■ Record set:
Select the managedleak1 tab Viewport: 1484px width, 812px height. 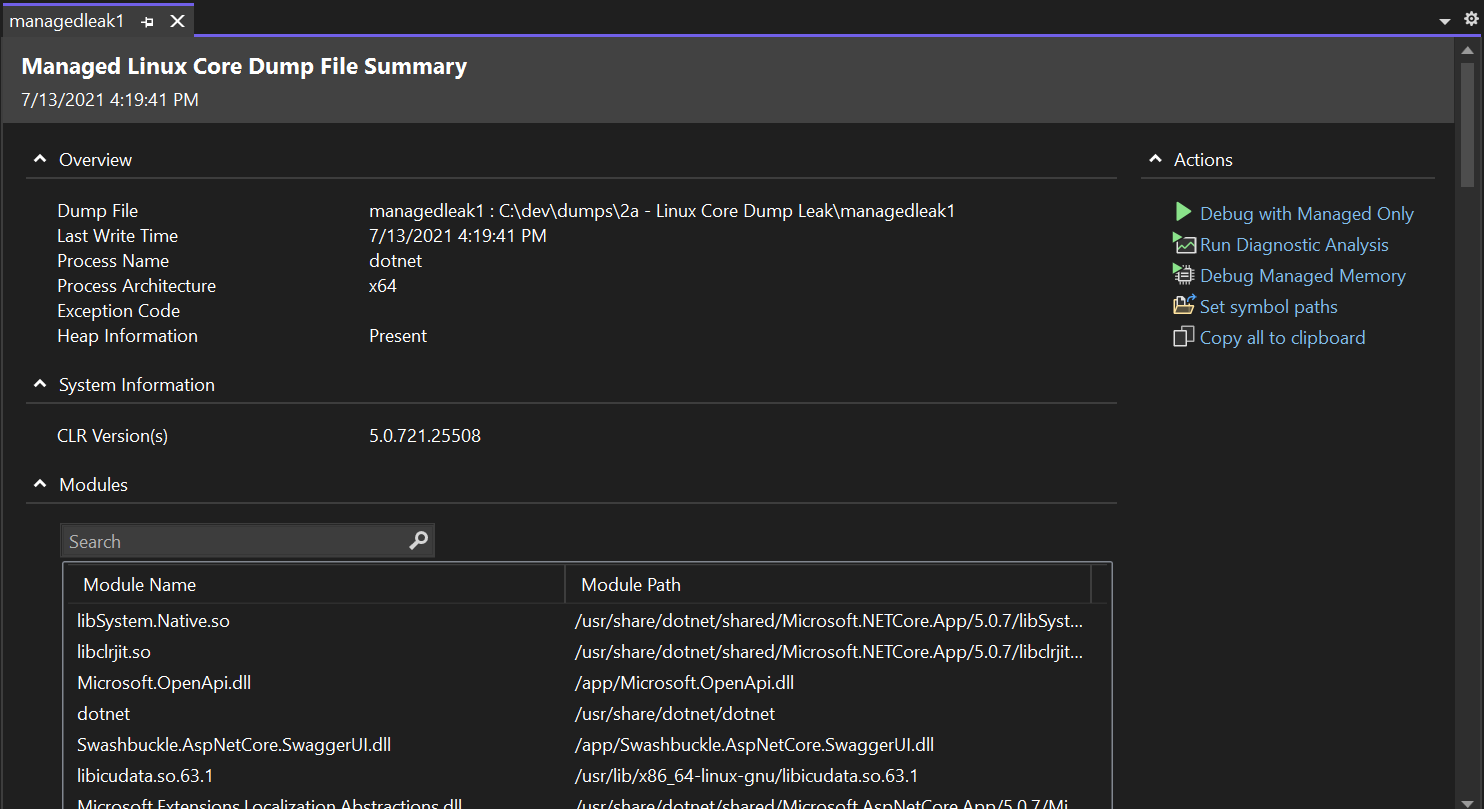coord(66,20)
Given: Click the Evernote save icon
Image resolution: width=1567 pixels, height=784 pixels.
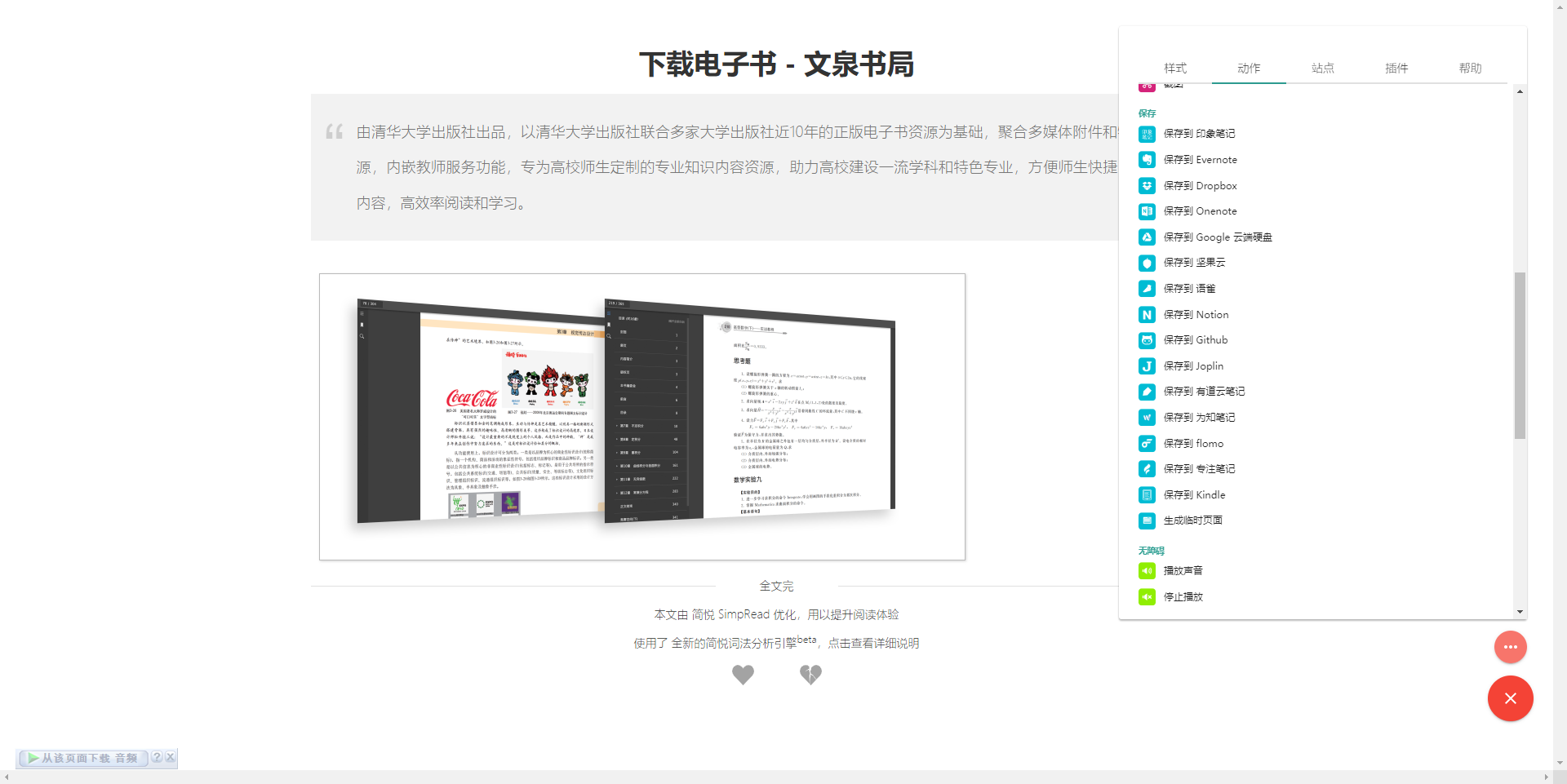Looking at the screenshot, I should pos(1147,159).
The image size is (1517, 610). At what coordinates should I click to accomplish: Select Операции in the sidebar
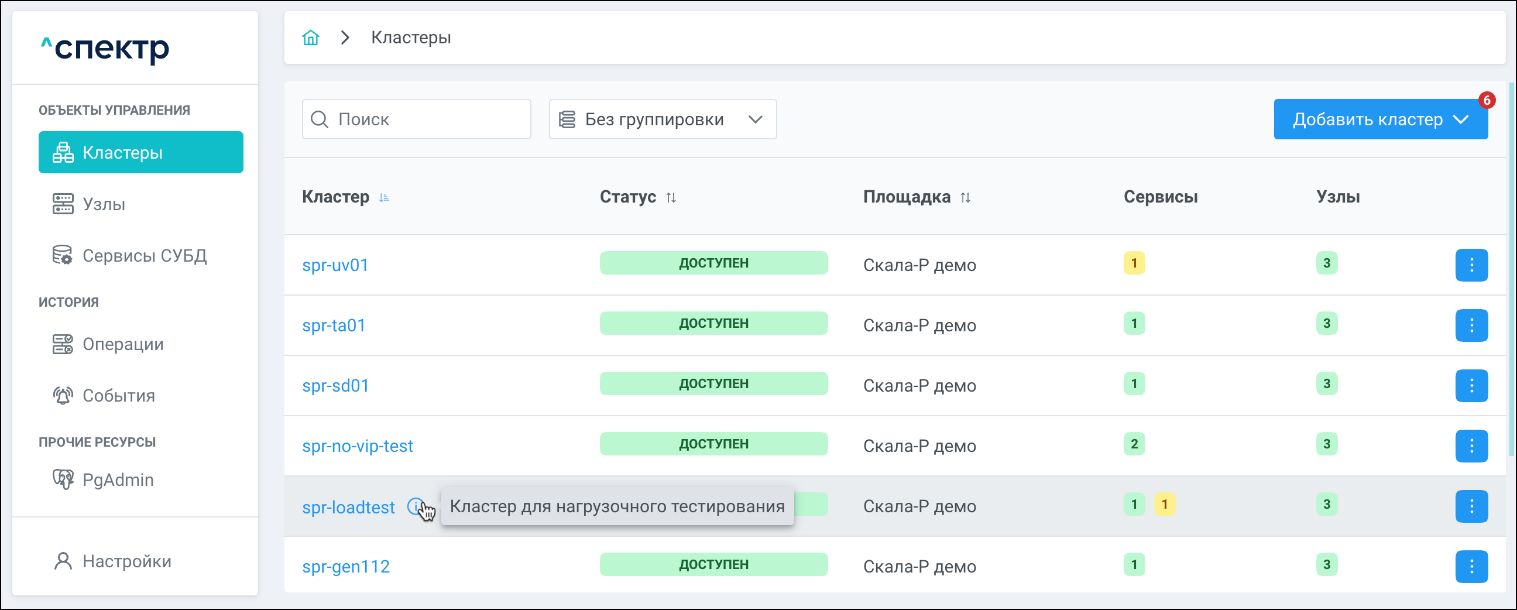click(x=123, y=344)
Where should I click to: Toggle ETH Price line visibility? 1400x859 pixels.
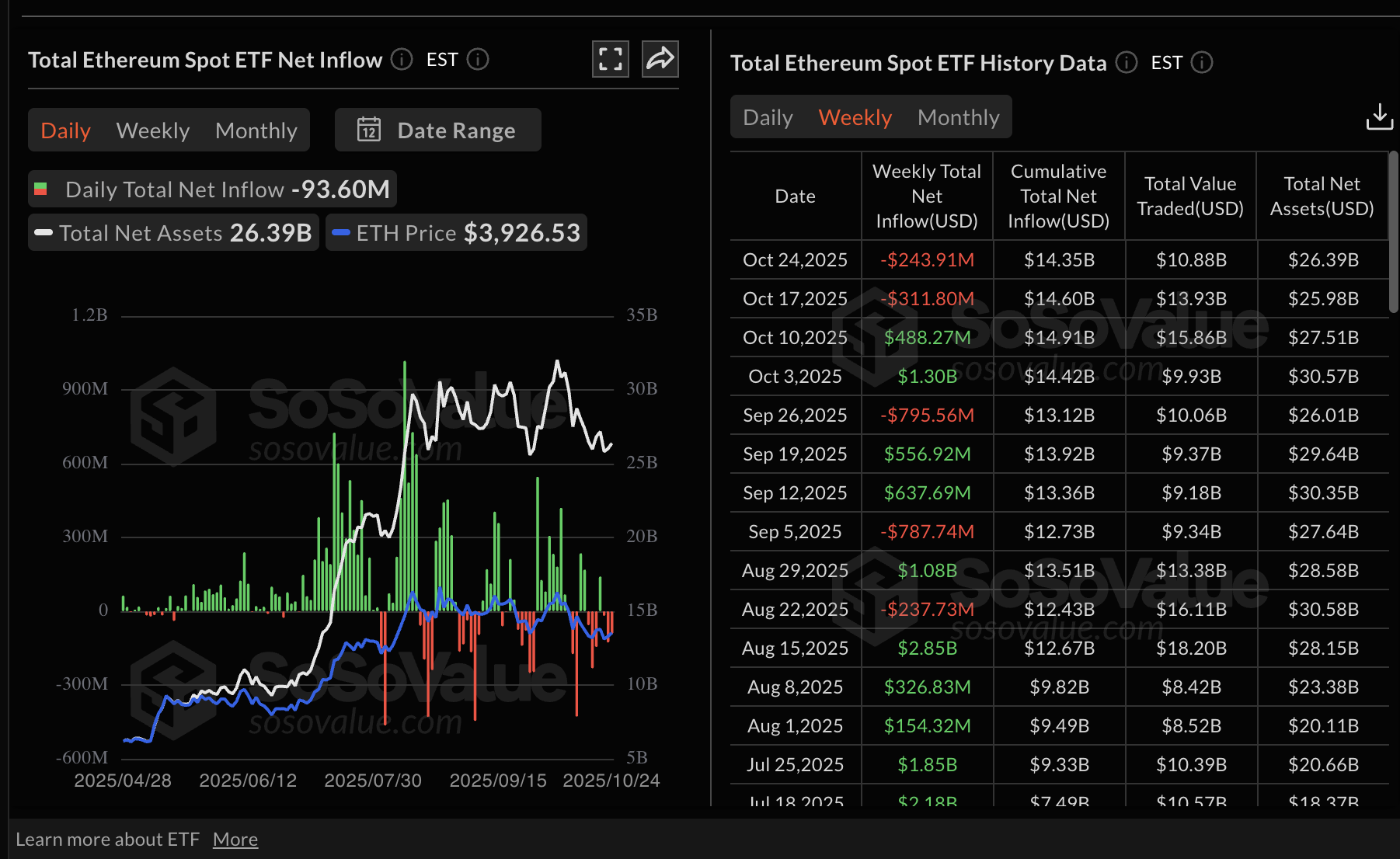click(x=457, y=233)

■ Given problem: Lay out the data from the line containing "The image size" through the end as a Markdown table with the columns No. and Line, numbering each row and skipping blank lines. Leave the pictures out.

■ Result of the exercise:
| No. | Line |
|---|---|
| 1 | The image size is (1517, 610). At what coordinates should I click to accomplish: Select Операции in the sidebar |
| 2 | click(x=123, y=344) |
| 3 | Where should I click to: Toggle ETH Price line visibility? 1400x859 pixels. |
| 4 | click(x=457, y=233) |